The Kentucky Minstrels
- Genre: Variety
- Country of origin: United Kingdom
- Language(s): English
- Home station: BBC Home Service;
- Starring: Percy Parsons C. Denier Warren Scott and Whaley etc.
- Original release: 6 January 1933 – 25 December 1950
- No. of episodes: 105

= The Kentucky Minstrels =

The Kentucky Minstrels was a popular series of BBC radio programmes broadcast regularly in Britain between 1933 and 1950.

Despite the fact that the show could only be heard and not seen, it retained the conventional format of minstrel shows, with a "white" compere or "Interlocutor", and "black" comedy "end men" and entertainers. The first show, in January 1933, was compered by Percy Parsons; later hosts included James Carew, Nosmo King (H. Vernon Watson), and Fred Yule. The most frequent comic entertainers were Scott and Whaley, an African American duo who performed as Pussyfoot and Cuthbert. Music was performed by Ike Hatch (also African American), together with the Kentucky Banjo Team and Minstrels Choir. The regular "stump speech" was given by C. Denier Warren, who also wrote the script. The show was produced by Harry S. Pepper. It ran for over 100 episodes until 1950.

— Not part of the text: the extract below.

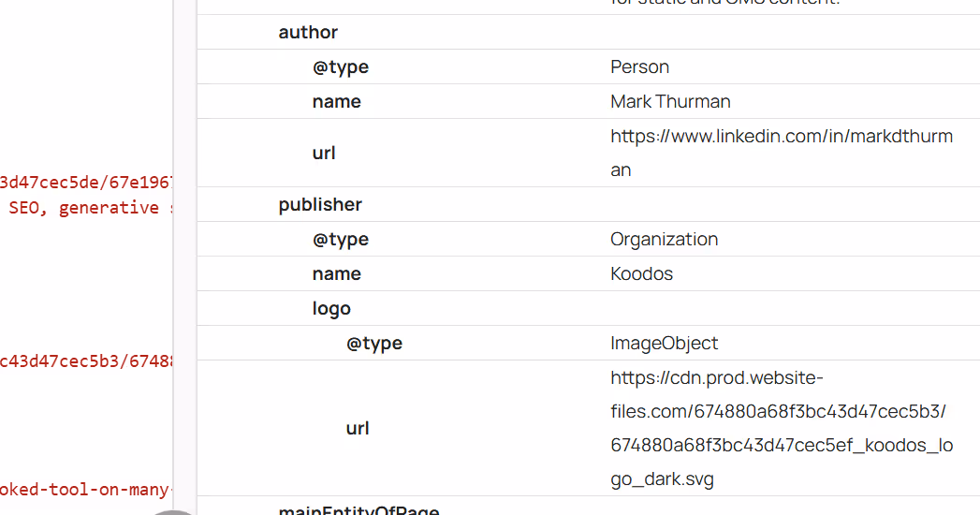
Task: Click the code line starting '3d47cec5de/67e196'
Action: pyautogui.click(x=85, y=183)
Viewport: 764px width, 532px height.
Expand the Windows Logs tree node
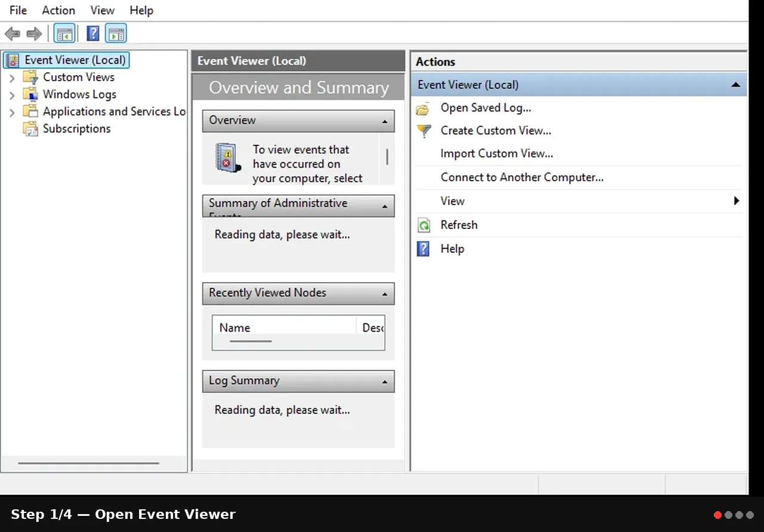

The show was "an exaggerated depiction of African Americans in the "good ole days" of plantation life in the U.S. South (Kentucky), accentuated with the use of stereotyped racist and sexual humor." The popularity of the show led to the same team, including Pepper, Warren, Scott and Whaley, producing a film in 1934, Kentucky Minstrels. Aspects of the show foreshadowed the later, "less distorted", BBC TV programme, The Black and White Minstrel Show, broadcast in Britain between 1958 and 1978.